- Born: 29 November 1906 Harrogate, England
- Died: 8 October 1988 (aged 81) London, England
- Occupation: Magazine publisher
- Known for: Pioneer of photojournalism Founder of Hulton Archive
- Spouse(s): Kira Goudime-Levkovitsch (m. 1927) Princess Nika Yourievitch (m. 1946)
- Children: 3
- Relatives: Edward Hulton (grandfather) Sir Edward Hulton, 1st Baronet (father) Sir Jocelyn Stevens (nephew) Serge Yourievitch (father-in-law)

= Edward George Warris Hulton =

British magazine publisher and writer

Sir Edward George Warris Hulton (29 November 1906 – 8 October 1988) was a British magazine publisher and writer.

==Early life==
Hulton was born to Sir Edward Hulton, 1st Baronet, a newspaper publisher and racehorse owner originally from Manchester, and his second wife, music hall artist, actress and singer Millicent Warris, born Fanny Elizabeth Warriss or Wariss, also known by the stage name Millie Lindon. Educated at Harrow School, Hulton went up to Brasenose College, Oxford, in 1925 but left in December 1926 without a degree.

==Business and politics==
Hulton founded the Hulton Press in 1937, buying Farmers' Weekly.

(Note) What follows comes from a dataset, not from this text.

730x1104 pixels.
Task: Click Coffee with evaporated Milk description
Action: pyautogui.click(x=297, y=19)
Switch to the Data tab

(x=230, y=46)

The Hulton Press went on to publish Leader Magazine, Lilliput and the Picture Post, as well as the children's comics Eagle, Girl, Robin, and Swift.

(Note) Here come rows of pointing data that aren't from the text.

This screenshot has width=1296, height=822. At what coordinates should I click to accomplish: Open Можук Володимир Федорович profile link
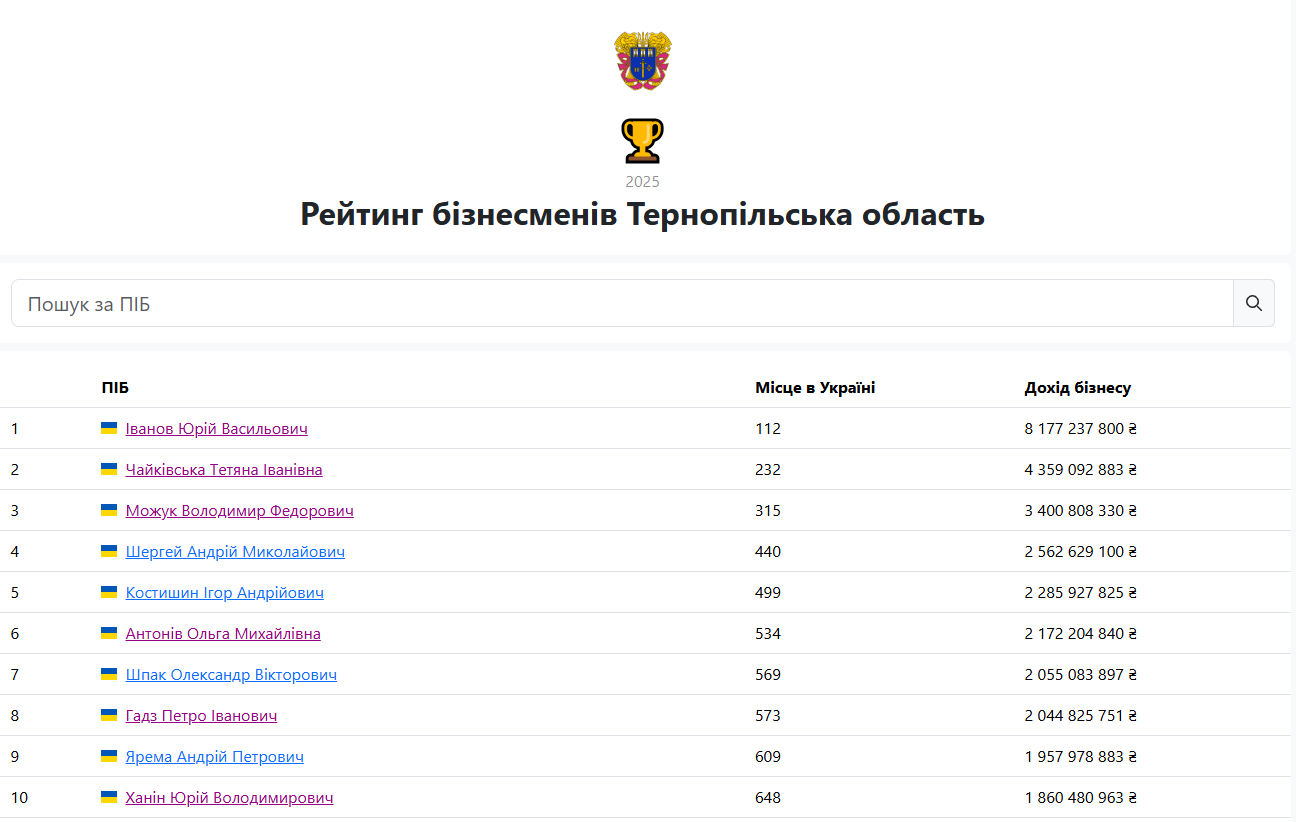click(x=239, y=511)
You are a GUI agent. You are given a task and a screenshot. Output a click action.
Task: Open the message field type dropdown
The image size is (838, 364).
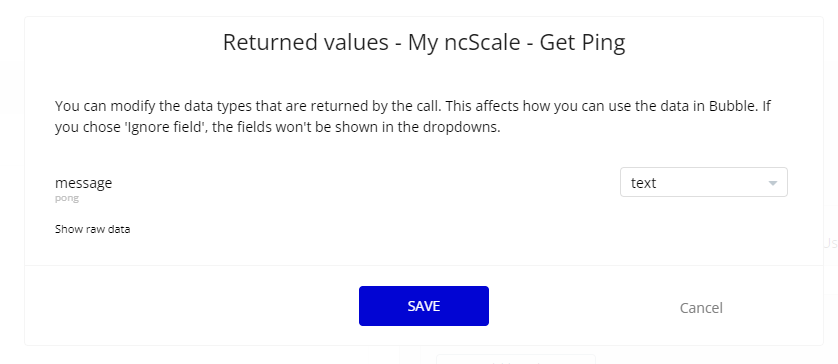(703, 182)
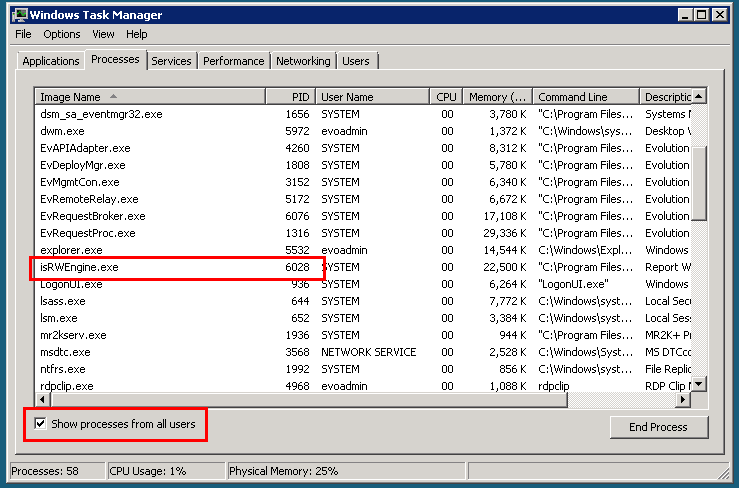Screen dimensions: 739x488
Task: Sort processes by Image Name column
Action: pyautogui.click(x=150, y=97)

During World War II, Hulton was one of the members of the 1941 Committee, a group of British politicians, writers and other people of influence not generally involved with a political party but who came together in 1941 to press for more efficient production to enhance the war effort. Hulton helped fund the Home Guard training school at Osterley Park, organising a private supply of weapons from the United States. Though he had stood unsuccessfully as a Conservative candidate at Leek in 1929, his 1943 book The New Age supported a mixed welfare-state economy and he welcomed Attlee's 1945 government.

Hulton discontinued the Picture Post in 1957 and sold the Hulton Press to Odhams two years later. He was knighted for services to journalism in 1957.

==Hulton photographic archive==
The photographic archive of Picture Post became an important historical documentary resource. It was set up by Hulton as a semi-independent operation, officially incorporated as the Hulton Press Library in 1947. It was bought by the BBC in 1958 and incorporated into the Radio Times photo archive, which was then sold to Brian Deutsch in 1988. In 1996 the Hulton Picture Collection was bought for £8.6m by Getty Images, who has retained the Hulton Archive as a featured resource within its large holdings.

==Publications==
- "When I was a Child" (1978)

==Personal life==
Hulton was married twice, first to Kira Goudime-Levkovitsch in 1927, and then later in 1946 to Princess Nika Yourievitch. Together Yourievitch and Hulton had two sons and one daughter. The marriage between Yourievitch and Hulton was dissolved in 1966, though the two lived together again for the last nine years of Hulton's life before he died on 8 October 1988.